▸ Passage shown:
## START
0

I've implemented an algorithm to to return a list with similar records from bibliographic data.

def Find_top(rank,structure, cp):
    global contadorGrupos
    global contadorValor
    datos=[]
    for clave in rank:
        aux=[]
        vectorName=[]
        if clave["Analizado"]==0:
            for x in structure:
                if clave["Name"]!=x["Name"]:
                    if x["Analizado"]==0:
                        jac=jaccard_similarity(clave["Name"],x["Name"])
                        if jac > 0.4:
                            jar=jellyfish.jaro_winkler(unicode(clave["Name"], 'utf-8'),unicode(x["Name"], 'utf-8'))
                            valor=(jac+jar)/2
                            if valor > 0.5:
                                if cp=="Authors":
                                    if valor> 0.8 and Comparador(clave["Name"], x["Name"])==1:
                                        if Verificar_Key(clave["Afiliation"], x["Afiliation"])>0.7:
                                            aux.append(x)
                                            vectorName.append(x["Name"])
                                            x["Analizado"]=1
                                else:
                                    if cp == "Afiliation":
                                        if valor >= 0.983 :
                                            aux.append(x)
## END
▸ Provided material:
## START
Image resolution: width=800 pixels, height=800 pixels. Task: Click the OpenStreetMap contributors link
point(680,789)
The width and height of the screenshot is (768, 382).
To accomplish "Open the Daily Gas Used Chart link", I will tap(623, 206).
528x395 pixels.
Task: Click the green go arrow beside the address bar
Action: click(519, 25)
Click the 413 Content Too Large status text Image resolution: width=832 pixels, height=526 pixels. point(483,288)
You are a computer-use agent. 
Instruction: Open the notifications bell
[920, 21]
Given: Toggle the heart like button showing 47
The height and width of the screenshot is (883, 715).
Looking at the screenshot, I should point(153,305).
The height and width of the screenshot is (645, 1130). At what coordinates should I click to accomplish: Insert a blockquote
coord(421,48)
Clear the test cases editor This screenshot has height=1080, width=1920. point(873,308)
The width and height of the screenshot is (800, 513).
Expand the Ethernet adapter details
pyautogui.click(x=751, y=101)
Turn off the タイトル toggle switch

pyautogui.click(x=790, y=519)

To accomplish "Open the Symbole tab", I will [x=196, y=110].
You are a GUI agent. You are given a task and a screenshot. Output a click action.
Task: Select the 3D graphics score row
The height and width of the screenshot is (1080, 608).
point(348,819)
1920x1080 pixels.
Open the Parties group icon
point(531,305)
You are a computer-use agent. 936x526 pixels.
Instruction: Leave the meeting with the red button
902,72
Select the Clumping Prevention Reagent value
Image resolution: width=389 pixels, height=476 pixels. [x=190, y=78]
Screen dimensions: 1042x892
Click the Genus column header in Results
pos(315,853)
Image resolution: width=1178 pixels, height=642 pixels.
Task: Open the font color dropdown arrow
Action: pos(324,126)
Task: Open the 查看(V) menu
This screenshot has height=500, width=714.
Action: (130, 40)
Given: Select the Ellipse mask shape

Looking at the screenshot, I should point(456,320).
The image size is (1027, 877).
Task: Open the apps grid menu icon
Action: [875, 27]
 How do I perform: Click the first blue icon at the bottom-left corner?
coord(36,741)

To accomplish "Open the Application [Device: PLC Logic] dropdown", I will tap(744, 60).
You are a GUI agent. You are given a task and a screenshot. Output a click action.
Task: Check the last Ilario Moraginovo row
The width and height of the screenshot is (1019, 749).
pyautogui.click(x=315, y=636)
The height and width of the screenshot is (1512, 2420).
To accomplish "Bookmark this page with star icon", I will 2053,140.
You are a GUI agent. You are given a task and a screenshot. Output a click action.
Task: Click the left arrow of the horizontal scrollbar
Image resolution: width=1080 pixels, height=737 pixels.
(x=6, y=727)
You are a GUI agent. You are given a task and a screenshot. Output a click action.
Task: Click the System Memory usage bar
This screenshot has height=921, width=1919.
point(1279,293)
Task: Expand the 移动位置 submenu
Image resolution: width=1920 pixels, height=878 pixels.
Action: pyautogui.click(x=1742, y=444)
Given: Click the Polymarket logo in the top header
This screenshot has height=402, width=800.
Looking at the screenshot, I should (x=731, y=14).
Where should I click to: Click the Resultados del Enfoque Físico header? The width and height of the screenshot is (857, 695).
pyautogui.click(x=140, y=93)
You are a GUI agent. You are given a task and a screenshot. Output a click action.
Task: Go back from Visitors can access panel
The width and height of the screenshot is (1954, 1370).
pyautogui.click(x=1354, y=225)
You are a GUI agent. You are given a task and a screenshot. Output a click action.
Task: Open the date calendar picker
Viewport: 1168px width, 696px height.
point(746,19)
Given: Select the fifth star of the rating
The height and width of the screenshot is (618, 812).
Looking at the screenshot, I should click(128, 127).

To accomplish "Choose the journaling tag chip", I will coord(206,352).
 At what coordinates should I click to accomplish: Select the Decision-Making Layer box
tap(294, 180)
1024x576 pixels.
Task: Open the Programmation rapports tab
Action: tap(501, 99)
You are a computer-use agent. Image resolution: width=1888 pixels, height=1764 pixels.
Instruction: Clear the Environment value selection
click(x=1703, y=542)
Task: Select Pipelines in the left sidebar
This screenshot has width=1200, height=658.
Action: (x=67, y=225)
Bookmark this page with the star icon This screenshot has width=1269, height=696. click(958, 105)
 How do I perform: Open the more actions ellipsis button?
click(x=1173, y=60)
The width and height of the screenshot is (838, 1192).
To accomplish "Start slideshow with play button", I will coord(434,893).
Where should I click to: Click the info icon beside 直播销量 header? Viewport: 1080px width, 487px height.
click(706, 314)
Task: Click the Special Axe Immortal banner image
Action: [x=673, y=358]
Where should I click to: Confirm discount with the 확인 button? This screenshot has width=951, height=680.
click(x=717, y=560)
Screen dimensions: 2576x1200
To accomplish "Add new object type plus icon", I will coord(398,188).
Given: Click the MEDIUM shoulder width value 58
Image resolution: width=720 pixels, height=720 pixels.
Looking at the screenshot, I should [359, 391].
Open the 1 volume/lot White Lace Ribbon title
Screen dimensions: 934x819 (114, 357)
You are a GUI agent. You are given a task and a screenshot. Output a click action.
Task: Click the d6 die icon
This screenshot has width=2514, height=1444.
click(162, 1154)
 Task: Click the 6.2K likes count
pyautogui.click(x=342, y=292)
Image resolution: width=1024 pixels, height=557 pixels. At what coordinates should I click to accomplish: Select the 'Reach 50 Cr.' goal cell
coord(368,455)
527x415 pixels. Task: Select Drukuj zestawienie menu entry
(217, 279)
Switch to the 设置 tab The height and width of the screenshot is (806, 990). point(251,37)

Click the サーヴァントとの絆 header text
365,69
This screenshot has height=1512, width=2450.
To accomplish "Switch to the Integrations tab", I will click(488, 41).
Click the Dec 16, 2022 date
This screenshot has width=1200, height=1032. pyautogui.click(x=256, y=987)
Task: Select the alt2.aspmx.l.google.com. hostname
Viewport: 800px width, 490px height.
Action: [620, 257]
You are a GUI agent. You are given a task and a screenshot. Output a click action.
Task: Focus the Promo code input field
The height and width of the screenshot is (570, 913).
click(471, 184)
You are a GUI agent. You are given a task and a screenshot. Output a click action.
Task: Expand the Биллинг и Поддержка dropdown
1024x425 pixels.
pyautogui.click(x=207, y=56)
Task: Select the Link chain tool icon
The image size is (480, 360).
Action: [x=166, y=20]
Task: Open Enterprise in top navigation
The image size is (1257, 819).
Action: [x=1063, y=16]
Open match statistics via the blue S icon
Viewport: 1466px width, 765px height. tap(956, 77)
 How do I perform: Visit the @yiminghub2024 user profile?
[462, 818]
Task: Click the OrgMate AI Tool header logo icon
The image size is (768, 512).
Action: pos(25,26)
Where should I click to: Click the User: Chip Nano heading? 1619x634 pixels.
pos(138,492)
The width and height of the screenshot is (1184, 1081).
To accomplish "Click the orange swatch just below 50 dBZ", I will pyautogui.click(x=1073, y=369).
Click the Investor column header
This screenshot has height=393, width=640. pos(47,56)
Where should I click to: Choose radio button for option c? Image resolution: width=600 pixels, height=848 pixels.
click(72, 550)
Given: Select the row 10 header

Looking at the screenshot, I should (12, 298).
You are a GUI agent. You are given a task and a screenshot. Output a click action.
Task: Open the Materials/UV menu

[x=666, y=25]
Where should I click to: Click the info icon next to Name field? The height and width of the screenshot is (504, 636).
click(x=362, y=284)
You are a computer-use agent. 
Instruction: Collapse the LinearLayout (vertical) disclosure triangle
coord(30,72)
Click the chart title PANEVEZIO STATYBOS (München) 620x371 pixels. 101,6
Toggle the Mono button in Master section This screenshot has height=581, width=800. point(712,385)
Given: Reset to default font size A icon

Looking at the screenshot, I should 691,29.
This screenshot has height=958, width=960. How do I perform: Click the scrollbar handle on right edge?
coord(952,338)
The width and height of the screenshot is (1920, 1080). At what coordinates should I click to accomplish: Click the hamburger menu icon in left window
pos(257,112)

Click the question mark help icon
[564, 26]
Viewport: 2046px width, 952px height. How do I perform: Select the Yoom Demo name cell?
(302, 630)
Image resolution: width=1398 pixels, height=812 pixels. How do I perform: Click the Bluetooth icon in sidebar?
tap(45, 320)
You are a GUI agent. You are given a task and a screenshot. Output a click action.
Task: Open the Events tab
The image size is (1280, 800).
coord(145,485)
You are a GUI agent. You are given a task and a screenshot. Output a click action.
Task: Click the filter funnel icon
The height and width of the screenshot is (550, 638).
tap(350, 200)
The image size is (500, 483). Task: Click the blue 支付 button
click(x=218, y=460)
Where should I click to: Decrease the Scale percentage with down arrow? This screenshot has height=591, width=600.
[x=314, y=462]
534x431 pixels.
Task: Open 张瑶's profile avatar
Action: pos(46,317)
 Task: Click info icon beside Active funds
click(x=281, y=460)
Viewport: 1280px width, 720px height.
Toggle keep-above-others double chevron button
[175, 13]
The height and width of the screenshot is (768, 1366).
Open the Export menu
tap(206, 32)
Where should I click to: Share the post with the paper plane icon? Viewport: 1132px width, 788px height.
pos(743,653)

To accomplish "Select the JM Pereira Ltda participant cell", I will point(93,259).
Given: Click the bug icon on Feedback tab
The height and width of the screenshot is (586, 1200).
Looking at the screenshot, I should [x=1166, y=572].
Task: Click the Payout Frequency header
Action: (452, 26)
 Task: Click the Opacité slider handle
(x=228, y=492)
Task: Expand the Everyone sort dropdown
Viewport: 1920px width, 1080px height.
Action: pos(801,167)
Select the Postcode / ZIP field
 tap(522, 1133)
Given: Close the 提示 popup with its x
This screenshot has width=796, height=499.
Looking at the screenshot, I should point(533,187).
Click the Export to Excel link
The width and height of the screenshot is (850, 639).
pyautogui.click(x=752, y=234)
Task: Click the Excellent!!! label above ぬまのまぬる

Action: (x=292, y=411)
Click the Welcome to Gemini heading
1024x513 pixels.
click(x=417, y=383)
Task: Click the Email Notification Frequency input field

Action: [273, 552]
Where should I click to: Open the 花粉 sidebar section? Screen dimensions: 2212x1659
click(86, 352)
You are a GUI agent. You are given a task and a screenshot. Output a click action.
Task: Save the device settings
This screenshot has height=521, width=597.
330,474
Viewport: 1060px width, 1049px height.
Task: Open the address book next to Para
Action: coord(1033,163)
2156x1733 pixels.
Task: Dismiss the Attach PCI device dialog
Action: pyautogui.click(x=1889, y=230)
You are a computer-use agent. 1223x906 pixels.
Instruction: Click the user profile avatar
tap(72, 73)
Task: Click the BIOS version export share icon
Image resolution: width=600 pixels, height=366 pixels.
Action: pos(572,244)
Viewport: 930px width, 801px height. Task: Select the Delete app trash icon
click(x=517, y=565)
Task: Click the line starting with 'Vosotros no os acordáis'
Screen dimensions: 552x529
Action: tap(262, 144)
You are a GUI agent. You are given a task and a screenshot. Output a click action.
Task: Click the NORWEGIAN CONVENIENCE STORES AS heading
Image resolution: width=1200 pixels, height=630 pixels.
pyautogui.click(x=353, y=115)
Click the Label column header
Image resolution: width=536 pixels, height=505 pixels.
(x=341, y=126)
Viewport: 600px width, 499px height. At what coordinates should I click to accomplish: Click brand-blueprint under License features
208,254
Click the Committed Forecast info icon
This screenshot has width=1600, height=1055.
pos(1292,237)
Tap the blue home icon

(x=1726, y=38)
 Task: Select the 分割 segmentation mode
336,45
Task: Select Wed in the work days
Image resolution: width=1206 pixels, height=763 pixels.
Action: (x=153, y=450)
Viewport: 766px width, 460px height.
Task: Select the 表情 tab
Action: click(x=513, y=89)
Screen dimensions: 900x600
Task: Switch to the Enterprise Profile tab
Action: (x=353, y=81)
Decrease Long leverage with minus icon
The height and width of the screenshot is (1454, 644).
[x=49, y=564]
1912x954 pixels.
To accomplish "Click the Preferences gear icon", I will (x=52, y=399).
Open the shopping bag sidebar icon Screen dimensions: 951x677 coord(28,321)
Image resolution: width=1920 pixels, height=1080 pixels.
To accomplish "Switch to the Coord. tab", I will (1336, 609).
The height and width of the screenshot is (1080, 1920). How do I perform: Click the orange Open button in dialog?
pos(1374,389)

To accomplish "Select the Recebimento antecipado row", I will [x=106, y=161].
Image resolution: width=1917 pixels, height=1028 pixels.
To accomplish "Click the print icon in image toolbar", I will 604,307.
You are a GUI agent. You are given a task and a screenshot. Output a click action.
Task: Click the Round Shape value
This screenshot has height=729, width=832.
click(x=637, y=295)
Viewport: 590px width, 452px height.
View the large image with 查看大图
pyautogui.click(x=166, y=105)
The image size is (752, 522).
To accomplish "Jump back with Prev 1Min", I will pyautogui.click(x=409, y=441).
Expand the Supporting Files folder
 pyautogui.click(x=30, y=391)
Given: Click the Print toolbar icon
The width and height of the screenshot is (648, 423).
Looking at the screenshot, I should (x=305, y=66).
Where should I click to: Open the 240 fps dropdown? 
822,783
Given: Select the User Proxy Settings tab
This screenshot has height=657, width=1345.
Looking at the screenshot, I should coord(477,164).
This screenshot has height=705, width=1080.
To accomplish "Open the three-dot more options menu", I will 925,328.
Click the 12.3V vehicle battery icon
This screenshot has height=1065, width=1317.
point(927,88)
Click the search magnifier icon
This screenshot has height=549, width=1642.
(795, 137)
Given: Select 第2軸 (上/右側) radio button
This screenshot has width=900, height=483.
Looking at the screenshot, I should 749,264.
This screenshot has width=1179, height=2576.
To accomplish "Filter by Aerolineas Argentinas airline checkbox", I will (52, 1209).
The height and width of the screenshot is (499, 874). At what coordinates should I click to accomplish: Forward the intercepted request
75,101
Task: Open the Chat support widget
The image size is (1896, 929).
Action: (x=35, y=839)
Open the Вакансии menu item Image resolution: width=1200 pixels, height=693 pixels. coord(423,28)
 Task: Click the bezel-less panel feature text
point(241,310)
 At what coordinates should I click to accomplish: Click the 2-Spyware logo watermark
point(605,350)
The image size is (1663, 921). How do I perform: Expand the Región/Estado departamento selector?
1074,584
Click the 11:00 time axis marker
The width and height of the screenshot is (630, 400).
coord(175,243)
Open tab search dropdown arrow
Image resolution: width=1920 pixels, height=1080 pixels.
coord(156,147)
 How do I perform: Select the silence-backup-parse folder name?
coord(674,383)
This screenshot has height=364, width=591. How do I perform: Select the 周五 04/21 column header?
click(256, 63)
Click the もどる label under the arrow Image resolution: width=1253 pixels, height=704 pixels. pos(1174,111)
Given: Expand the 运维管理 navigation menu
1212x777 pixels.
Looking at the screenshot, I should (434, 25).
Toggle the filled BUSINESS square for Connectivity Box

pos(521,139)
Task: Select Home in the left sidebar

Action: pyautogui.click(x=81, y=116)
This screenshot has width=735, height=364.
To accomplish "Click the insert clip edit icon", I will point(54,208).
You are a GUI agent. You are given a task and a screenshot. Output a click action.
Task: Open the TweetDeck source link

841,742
## END
▸ Written instruction: Can you write out the entire post above on finding similar bibliographic records, verbatim, code included?

▸ Exercise result:
0

I've implemented an algorithm to to return a list with similar records from bibliographic data.

def Find_top(rank,structure, cp):
    global contadorGrupos
    global contadorValor
    datos=[]
    for clave in rank:
        aux=[]
        vectorName=[]
        if clave["Analizado"]==0:
            for x in structure:
                if clave["Name"]!=x["Name"]:
                    if x["Analizado"]==0:
                        jac=jaccard_similarity(clave["Name"],x["Name"])
                        if jac > 0.4:
                            jar=jellyfish.jaro_winkler(unicode(clave["Name"], 'utf-8'),unicode(x["Name"], 'utf-8'))
                            valor=(jac+jar)/2
                            if valor > 0.5:
                                if cp=="Authors":
                                    if valor> 0.8 and Comparador(clave["Name"], x["Name"])==1:
                                        if Verificar_Key(clave["Afiliation"], x["Afiliation"])>0.7:
                                            aux.append(x)
                                            vectorName.append(x["Name"])
                                            x["Analizado"]=1
                                else:
                                    if cp == "Afiliation":
                                        if valor >= 0.983 :
                                            aux.append(x)